'''
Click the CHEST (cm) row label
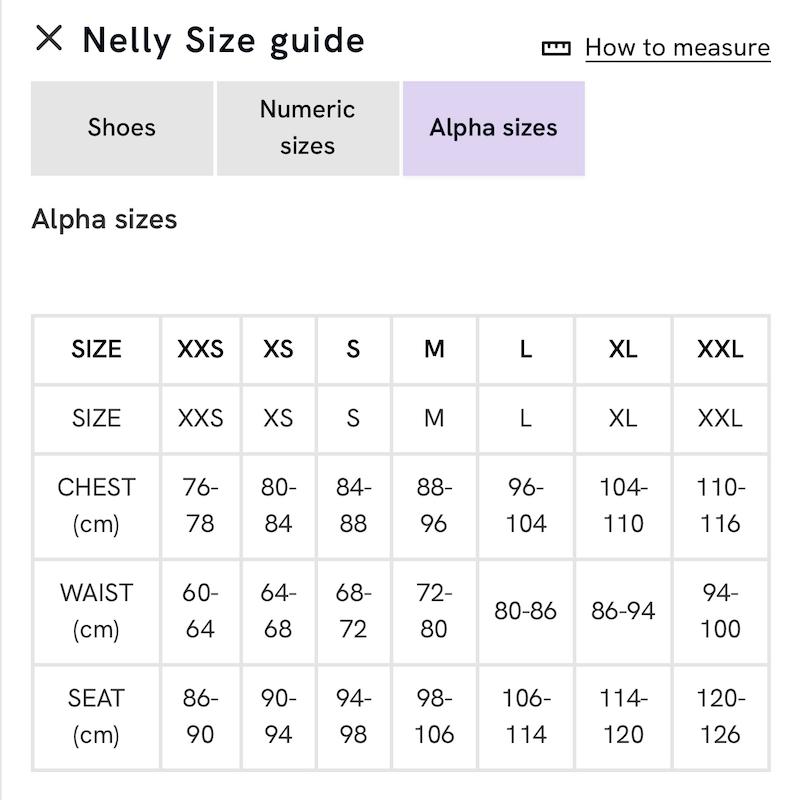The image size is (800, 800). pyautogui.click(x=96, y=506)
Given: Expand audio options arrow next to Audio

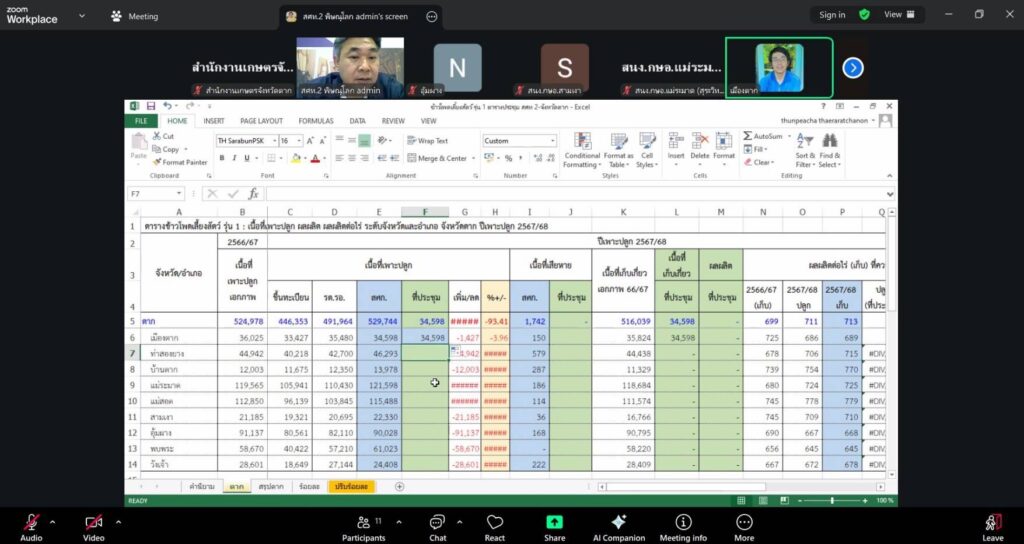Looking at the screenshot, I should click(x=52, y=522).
'''
'''
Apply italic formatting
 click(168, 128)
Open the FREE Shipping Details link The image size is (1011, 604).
'''
Assignment — Go back to the listing above. Copy word for word the lines from the one with "Apply italic formatting" through the one with "Open the FREE", and nothing more.

Response below —
Apply italic formatting
 click(168, 128)
Open the FREE Shipping Details link The image size is (1011, 604).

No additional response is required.